Seriously, who wants to inflate mountain bike tire with a floor pump? It’s OLD-SKOOL (do we need to mention we’re being sarcastic here?). Let’s make things right and install an on board tire inflator. We’ll be using the air compressor from our Air-Lift suspension system.
But before we get too excited, there are a few things to know:
- We tap into our Air-Lift suspension system. We have the stock Air-Lift air compressor: it’s a mini-low-volume compressor, MINI-LOW-VOLUME. Don’t even try to inflate a car tire with that, the compressor will toast.
- A normal air-compressor has a large air tank. In our case, the air-bag acts as the air tank; it’s has a very small volume so after a few PSI is added to the tire, the compressor will kick-in. And there is few seconds delay for the compressor to kick-in. It’s not as sleek as a normal air-compressor system.
- We operate our Air-Lift at 60PSI, which is more pressure than we inflate our mountain bike tires (28-30PSI max).
- The Air-Lift maximum pressure is 100 PSI. Sorry roadies, no tire inflator for you.
- And finally, when inflating a tire, the Air-Lift system will think that there is a leak. Of course, we’re taking air away from the Air-Lift system, just as a leak would do. The Air-lift remote will therefore display a “LEAK” warning, but it will keep working, so we just ignore it.
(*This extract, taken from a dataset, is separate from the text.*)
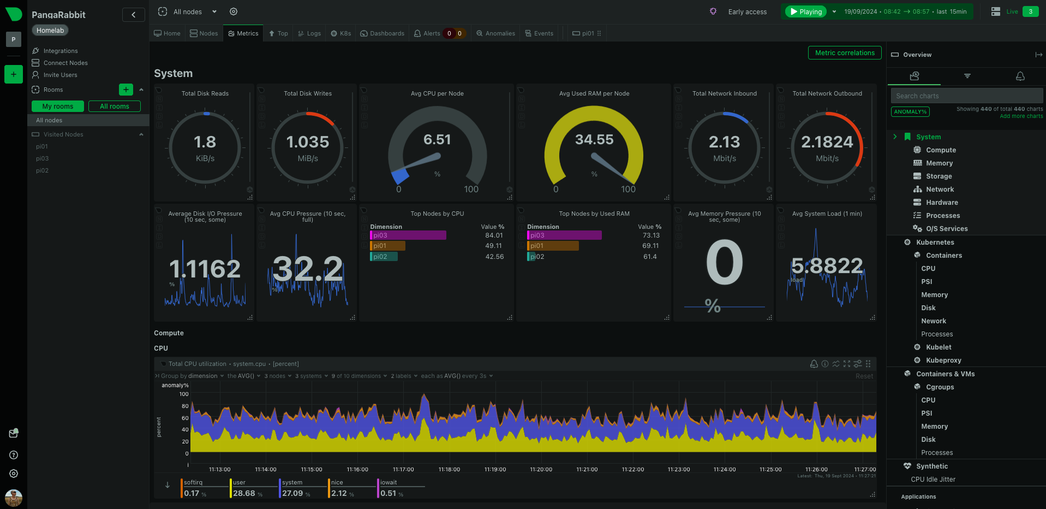The width and height of the screenshot is (1046, 509).
Task: Expand the Total CPU utilization chart to fullscreen
Action: click(x=847, y=364)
In other words: MANAGE YOUR EXPECTATIONS! It works great to fine-tune the pressure in your tires (we run tubeless, so we frequently have to add a few PSI and it’s much better than using a floor pump), but has some limitations.
Alright, still with us? You might want to buy a real portable compressor (with a tank), do this upgrade like we did or keep pumping air like a LOOSER (here is some sarcasm again). You choose.
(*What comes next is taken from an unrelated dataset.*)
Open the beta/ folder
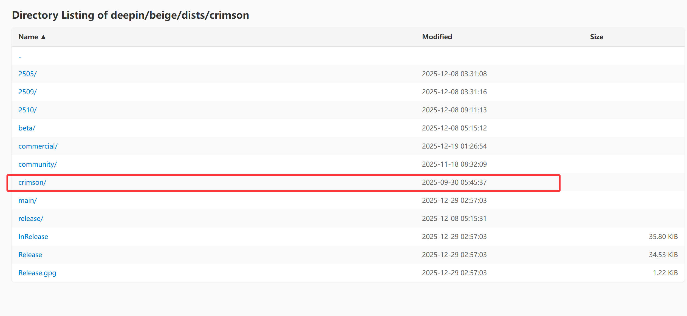The width and height of the screenshot is (687, 316). [27, 128]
TIME SPENT ON THE JOB: 2 hours (assuming you already have the Air-Lift System installed)
TOTAL COST : 100$ USD
- Bicycle Tire Inflator for Presta and Schrader valves (Buy on Amazon)
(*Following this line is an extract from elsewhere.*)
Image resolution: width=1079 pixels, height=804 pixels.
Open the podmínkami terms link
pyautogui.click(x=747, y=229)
- Quick Connect Air Coupler (Buy on Amazon)
- Air Line Union T (push-to-connect) (Buy on Amazon)
- Air Hose with 1/4 MPT ends (we installed the 6 feet length) (Buy on Amazon)
- Valve for Air Line (push-to-connect) (Buy on Amazon)
- 1/4″ Air Line DOT (Buy on Amazon)
- Push-to-connect to 1/4″ NPT adapter (Buy on Amazon)
First of all, plan your routing. We tapped into our left air-bag, because this would make the shortest run from the Air-Lift to the tire inflator. Here is the final result:
LET’S DO THIS!
Using the Air-Lift controller, reduce the pressure to 5 PSI (that’s the minimum pressure) so you don’t get blown away when cutting the air line:
Using a carpenter knife, make a nice and straight cut into the air line and install the Union T (it’s a push-to-connect (PTC) fitting; just push straight and that’s it!):
Route your new air line from the Union T to the back of the van (or where you chose to install your tire inflator). Here is our routing:
The following fittings are added in this specific order (refer to picture below):
- Valve (we were concerned that the tire inflator would constantly slowly leaks, turns out it doesn’t. We would still install a valve to shut it down for winter or if a leak happens in the future. We don’t want our Air-Lift bags to deflate.);
- A short air line run (like 2 inches);
- Push-to-connect to 1/4″ NPT adapter;
- 6 feet (or else) Air Hose with 1/4 MPT ends (use teflon tape!);
- Quick Connect Air Coupler (use teflon tape!);
- Bicycle Tire Inflator for Presta and Schrader valves.
We’re using a Quick Fist Mount (Buy on Amazon) to hold the air hose in place:
ON SECOND THOUGHT
Please read the introduction on top of this page! We think the tire inflator is a great upgrade, we use it very often. But don’t expect it to work exactly as a normal air compressor system!